By Gary Shattuck, CIO Advisor

In this blog, I will try to explain what I think we in education need to do to prepare our students for a future that is characterized by volatility, uncertainty, complexity, and ambiguity. If we are to predict the near future then we must use that prediction to inform our decisions and our actions today.

Clayton Christensen of Harvard University discovered what he called disruptive technologies and which he outlined in his book The Innovator’s Dilemma. Later, he applied his research methodology to K-12 education in Disrupting Class and predicted that by 2020 one-half of high school classes will be taught online. How do we prepare for that scenario? Do we create our own classes or do we push our students into K-12 online alternatives? Do we go all online or do we use blended learning alternatives? These are decisions we will need to make very soon.

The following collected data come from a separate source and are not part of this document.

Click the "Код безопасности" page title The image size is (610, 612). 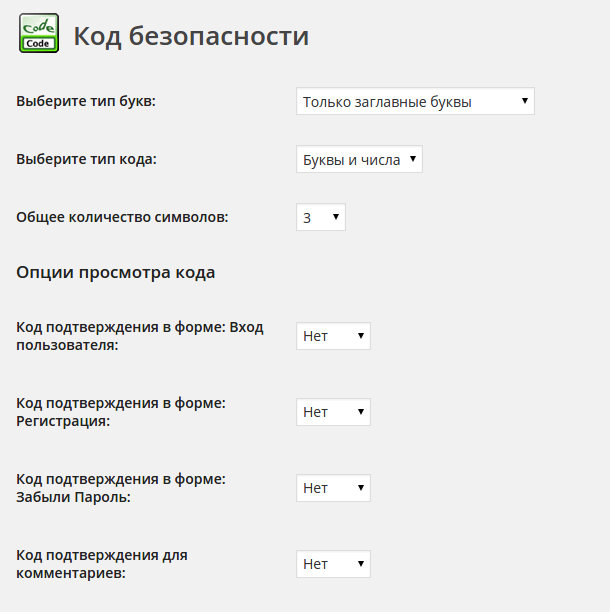pos(191,37)
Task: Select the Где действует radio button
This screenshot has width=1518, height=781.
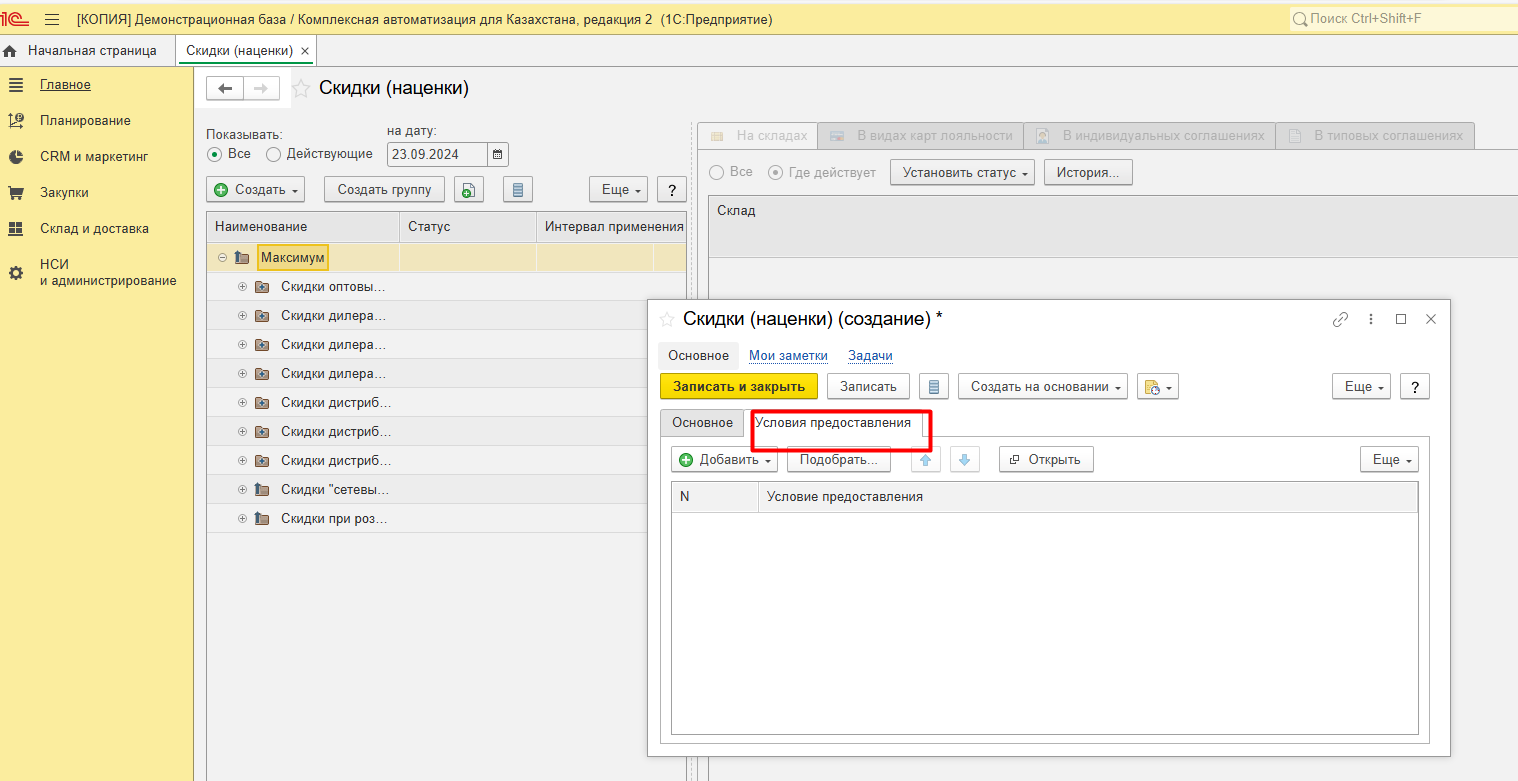Action: [x=775, y=173]
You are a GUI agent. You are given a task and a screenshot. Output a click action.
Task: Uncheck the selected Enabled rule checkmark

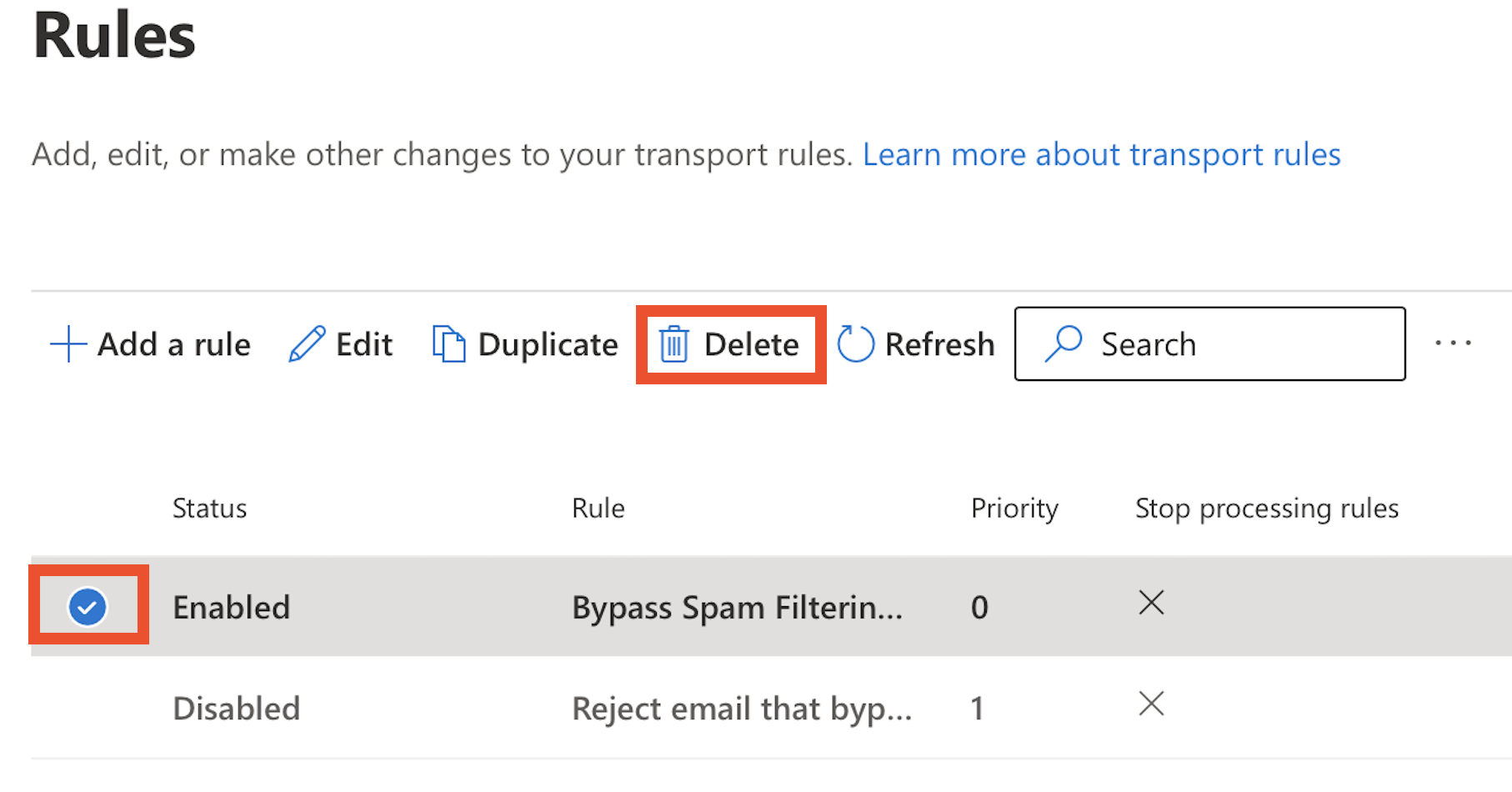tap(88, 606)
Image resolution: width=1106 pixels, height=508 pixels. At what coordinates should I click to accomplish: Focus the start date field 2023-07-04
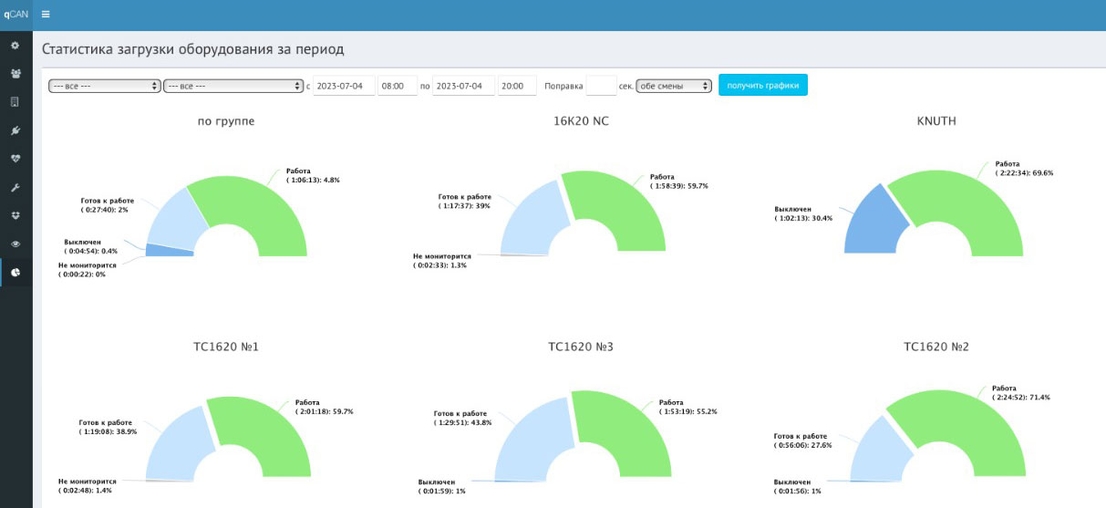[344, 85]
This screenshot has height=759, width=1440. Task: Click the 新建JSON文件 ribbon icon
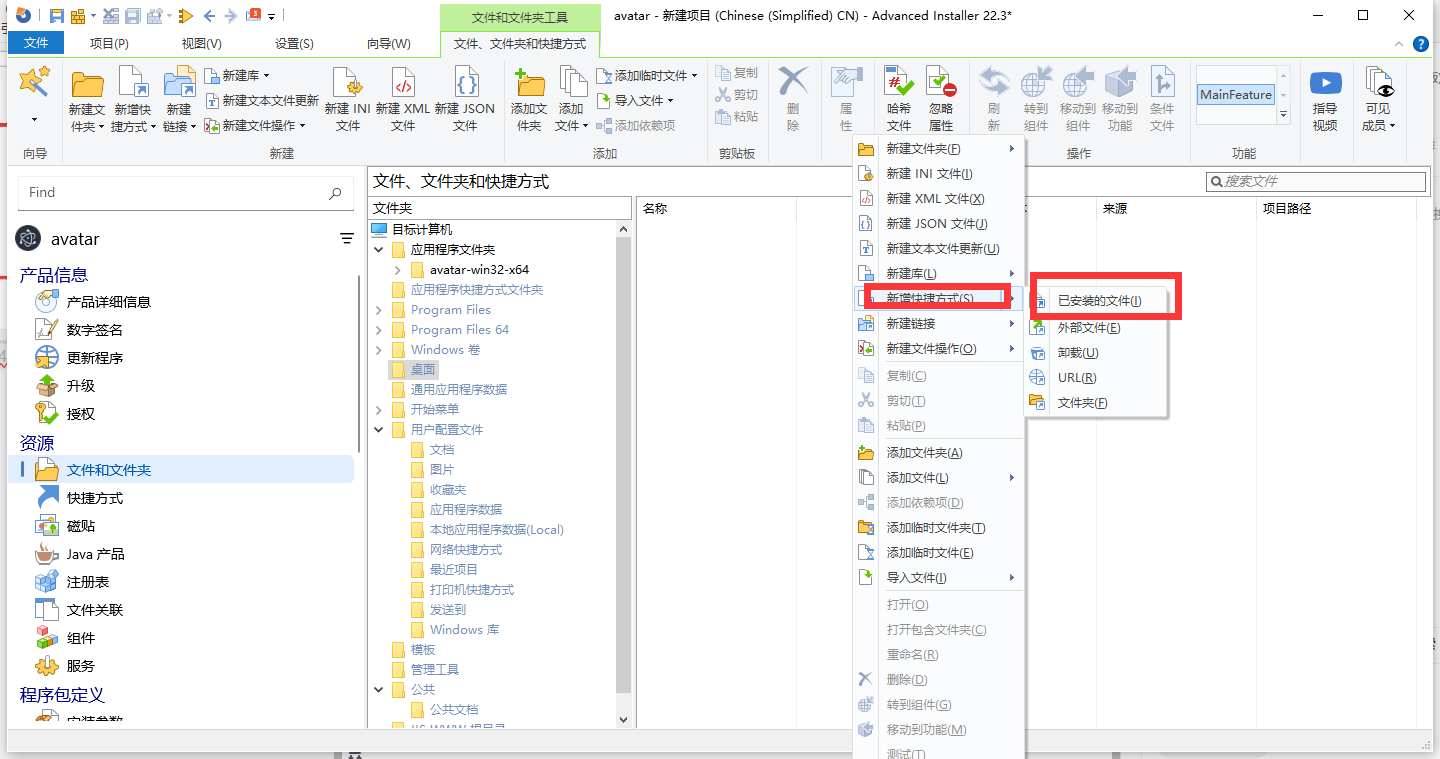point(466,96)
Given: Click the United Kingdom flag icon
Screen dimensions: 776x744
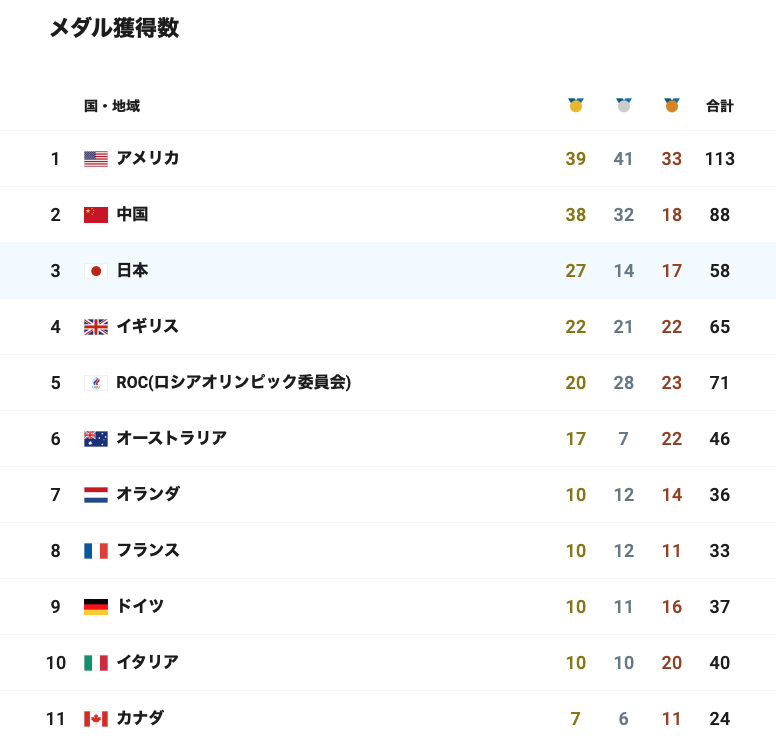Looking at the screenshot, I should (96, 327).
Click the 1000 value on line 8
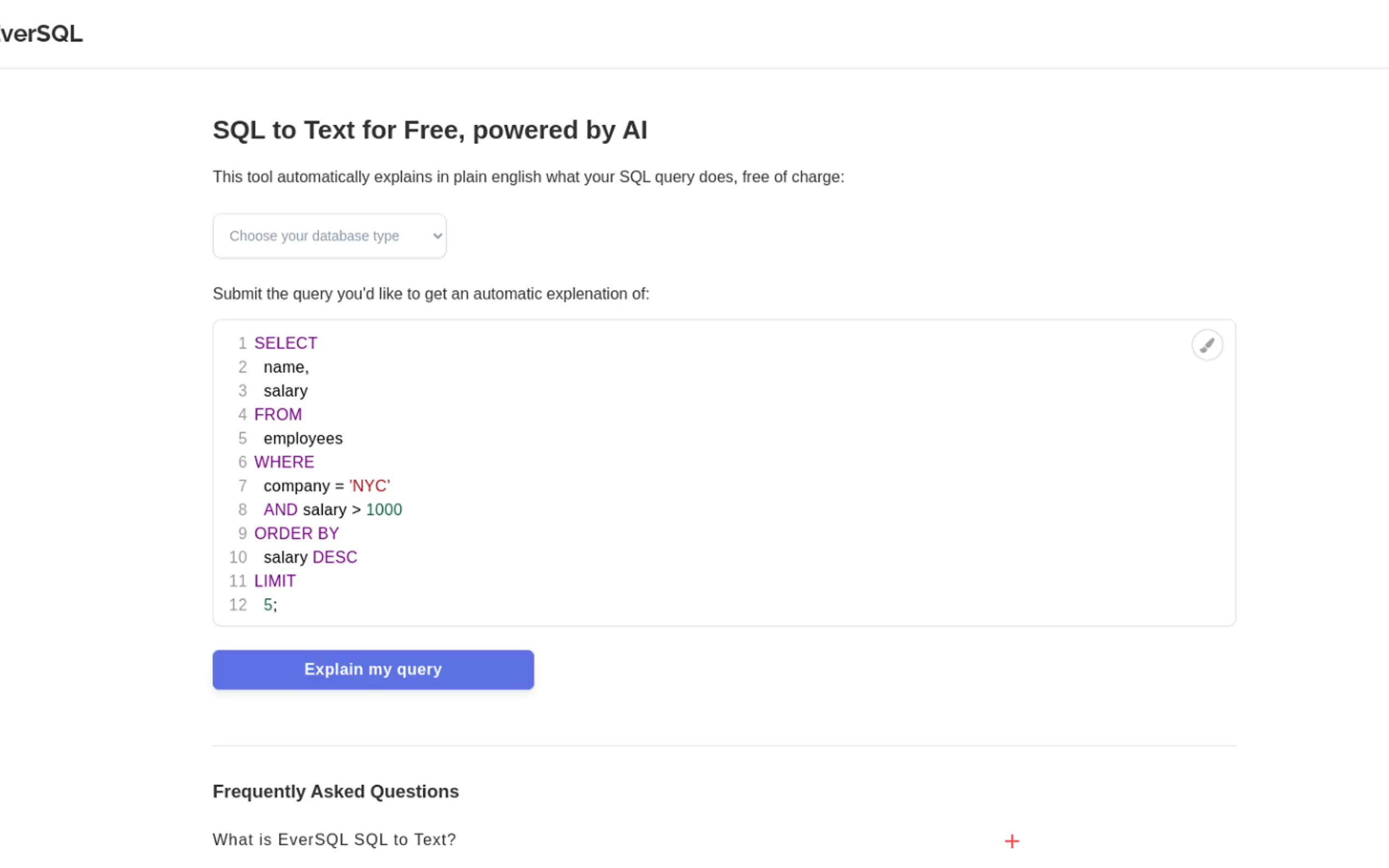This screenshot has width=1389, height=868. tap(383, 510)
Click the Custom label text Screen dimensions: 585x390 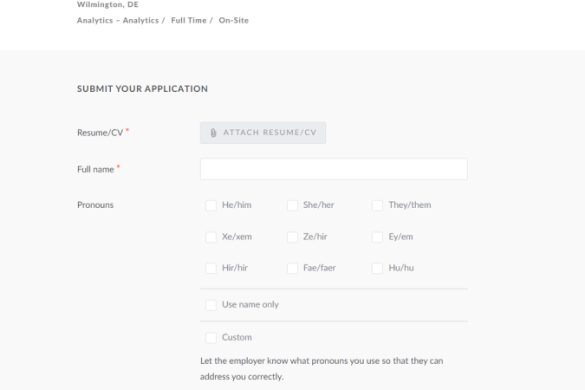pos(237,337)
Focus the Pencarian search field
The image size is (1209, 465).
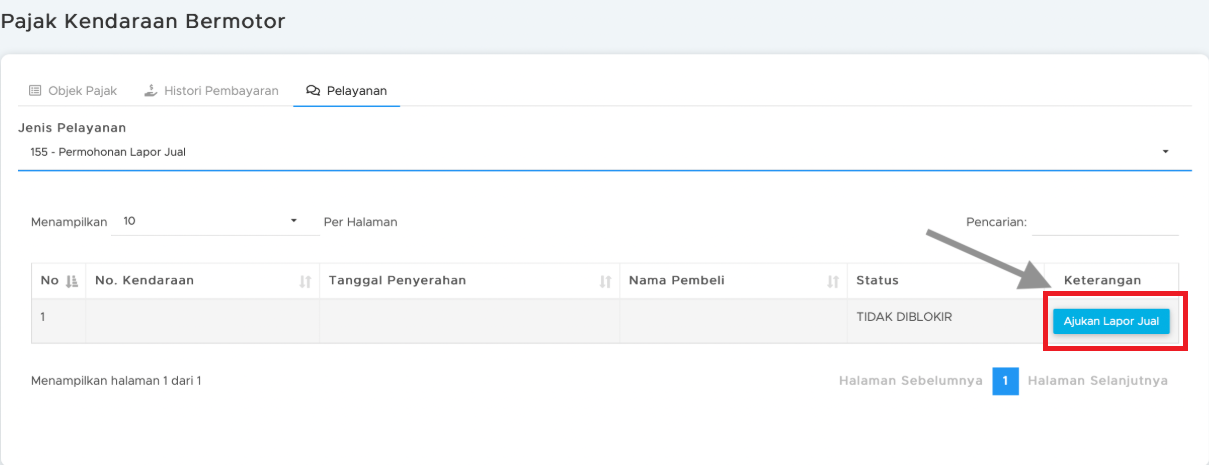(1105, 222)
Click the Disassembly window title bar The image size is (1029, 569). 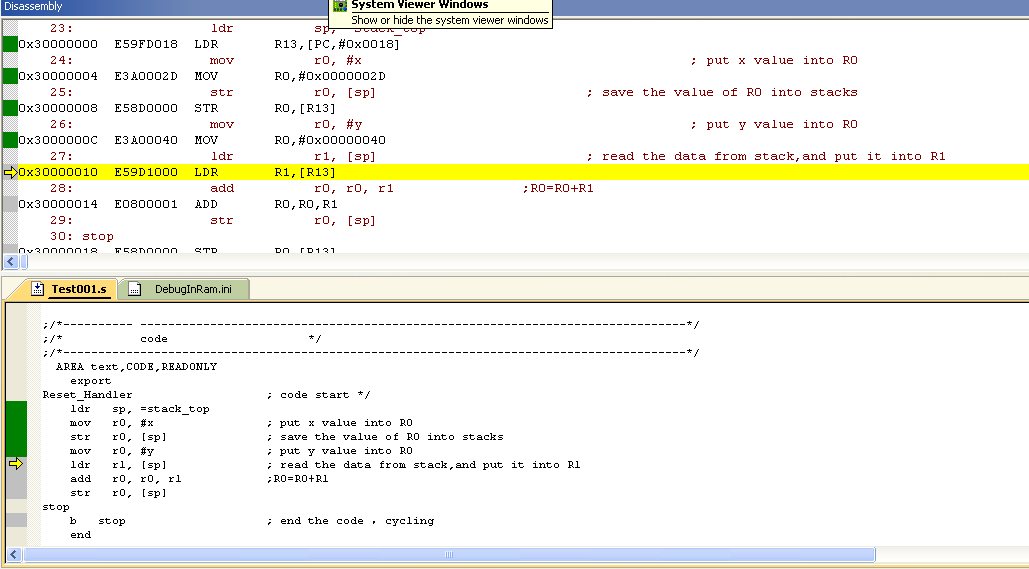[150, 7]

If that is not enough, look at what we are producing as far as student outcomes are concerned. Are we graduating students who are prepared for the 21st century? Tony Wagner’s research in The Global Achievement Gap indicates that we are not preparing our students for this kind of world. Since we are stuck with assessments that measure retention of discrete facts, we are not preparing our students for the high-tech jobs that are currently available, let alone for the jobs that have not yet been created. According to Wagner, the number-one characteristic that CEOs and HR personnel are looking for in new hires is the ability to ask good questions. Do we teach that? Do we teach inquisitiveness and curiosity, or do we teach memorization skills? Do we teach creativity and critical-thinking skills or do we teach mimicry and compliance? Of the 10 most marketable jobs in 2014, three are in computer technologies and seven are in health care. The top two are software developer and computer systems analyst. Are we preparing our children for these kinds of jobs?

Wagner’s ideas about what CEOs and HR personnel are looking for do not focus on specific jobs but on specific characteristics that he calls the Seven Survival Skills. These are:

1. Critical Thinking and Problem Solving
2. Collaboration Across Networks and Leading by Influence
3. Agility and Adaptability
4. Initiative and Entrepreneurialism
5. Effective Oral and Written Communication
6. Accessing and Analyzing Information
7. Curiosity and Imagination

These skills are not job specific nor should they be. Some call these soft skills, but Wagner calls them survival skills. They are survival skills because only those who have these skills will thrive in the 21st century—a century that will separate the wheat from the chaff. These skills are what we need to teach in order to prepare our students for their future because, if we do not, John Dewey’s admonition will come back to haunt us: “If we teach today like we taught yesterday, we will rob or children of their tomorrow.” Will this be our generation’s legacy? Will we rob of children of their tomorrow, or will we prepare them for their future? The decision is yours to make.